I am not very fluent with git, and never used branches before. I know how to make one, but do not know how to switch between them and merge back to master. I will have to learn such useful things.

kevindecapite commented 3 years ago

This all sounds fine to me. Please do review my PR (#14) which I referenced in the other issue as well. It fixes swe_rise_trans() and swe_rise_trans_true_hor(), but I would like to know if I did it correctly or not.

That PR also brought in some missing methods which were never implemented, and now has some conflicts due to the code which was merged earlier today. So we need to sort it all out.

kevindecapite commented 3 years ago

You're likely already aware of this resource, but in case not: https://git-scm.com/doc

It is distributed and atomic, which means that there are usually a high number of "duplicate" branches laying around. Once the repository (repo) is cloned, the branches in that repo are tracked on your computer, but as remote branches. You can then check any of them out which makes it a local branch. Then you can commit your work to that branch, but it's only locally committed. Pushing to the remote adds your commits (the atomic portion of Git) to the remote branch where others can fetch and merge.

A git pull is a combination of those above 2 commands.

Merging can also be done via Github itself from the PR. As always, there is a variety of ways to do the same task with this technology. I am happy to help where I can.

Edit I should mention that it's possible even to have multiple remotes, and each can have their copy (and state) of various branches. They do not need to be in sync with each other, which is one reason why the commit SHA is the most significant part of one's Git repo as it is unique and points to your code in a specific state.

aloistr commented 3 years ago

I suggest you do a manual merge. It was not wise to leave your pull request hanging during several months.

I would not know how to get your branch into my local git, to do the merge on my end.
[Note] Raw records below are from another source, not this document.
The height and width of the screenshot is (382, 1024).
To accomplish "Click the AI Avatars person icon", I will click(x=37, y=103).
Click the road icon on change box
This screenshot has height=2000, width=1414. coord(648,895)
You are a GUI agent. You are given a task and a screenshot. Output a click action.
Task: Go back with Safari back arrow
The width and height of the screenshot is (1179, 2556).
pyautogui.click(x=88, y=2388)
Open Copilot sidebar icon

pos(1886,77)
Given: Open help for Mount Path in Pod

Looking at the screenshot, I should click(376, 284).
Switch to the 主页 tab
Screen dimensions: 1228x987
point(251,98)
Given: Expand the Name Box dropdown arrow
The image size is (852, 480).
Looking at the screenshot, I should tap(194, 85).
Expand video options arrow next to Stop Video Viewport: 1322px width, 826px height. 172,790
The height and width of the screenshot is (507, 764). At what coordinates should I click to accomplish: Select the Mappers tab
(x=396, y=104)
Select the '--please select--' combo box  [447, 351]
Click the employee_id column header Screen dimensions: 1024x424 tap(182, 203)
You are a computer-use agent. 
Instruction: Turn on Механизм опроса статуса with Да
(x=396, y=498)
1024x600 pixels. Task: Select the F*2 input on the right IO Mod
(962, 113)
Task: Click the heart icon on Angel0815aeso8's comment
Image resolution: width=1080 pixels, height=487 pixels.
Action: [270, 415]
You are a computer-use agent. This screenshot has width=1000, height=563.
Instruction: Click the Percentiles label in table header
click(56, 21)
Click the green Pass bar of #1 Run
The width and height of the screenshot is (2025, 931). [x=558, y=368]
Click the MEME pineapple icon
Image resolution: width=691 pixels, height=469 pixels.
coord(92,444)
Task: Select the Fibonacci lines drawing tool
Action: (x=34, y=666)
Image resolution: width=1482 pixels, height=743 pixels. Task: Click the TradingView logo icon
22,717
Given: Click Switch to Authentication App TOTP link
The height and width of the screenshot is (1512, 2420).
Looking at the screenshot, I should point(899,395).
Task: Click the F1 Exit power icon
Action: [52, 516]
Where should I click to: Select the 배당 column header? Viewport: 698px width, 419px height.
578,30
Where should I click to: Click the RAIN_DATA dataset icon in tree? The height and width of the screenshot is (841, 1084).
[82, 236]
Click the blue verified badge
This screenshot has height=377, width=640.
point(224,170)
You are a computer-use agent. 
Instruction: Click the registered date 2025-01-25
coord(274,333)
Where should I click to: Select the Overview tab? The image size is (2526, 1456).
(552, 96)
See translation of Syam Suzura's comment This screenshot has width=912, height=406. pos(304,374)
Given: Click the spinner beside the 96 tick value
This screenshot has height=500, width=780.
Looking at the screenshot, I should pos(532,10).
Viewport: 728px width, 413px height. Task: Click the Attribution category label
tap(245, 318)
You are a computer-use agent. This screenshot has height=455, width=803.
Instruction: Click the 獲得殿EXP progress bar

I need explicit command sequences, if you want to instruct me, in the form of types this type that General descriptions in git or github terminology are not of much use for me. I am not used to it. Anything you want to instruct me must be explicit, like code. For this reason, it is certainly better if you do the merge into the master branch yourself.

aloistr commented 3 years ago

I now merged functions swe_deltat_ex, swe_get_ayanamsa_ex_ut, swe_get_ayanamsa_ex from https://raw.githubusercontent.com/arcpointgroup/php-sweph/master into sweph.c The functions swe_rise_trans* I deem correct, they appear to work, in the current master branch.

kevindecapite commented 3 years ago

Thank you. I will close this "issue" as it appears a process is developing.

It was not wise to leave your pull request hanging during several months.

Agreed. In fact, I forgot about the PR as it was created before I had collaborator access, and I use my fork in production, which already has the relevant fixes. Now that this original repository is receiving the improvements it needs, it will be nice to have a single source of truth for the SE PHP extension.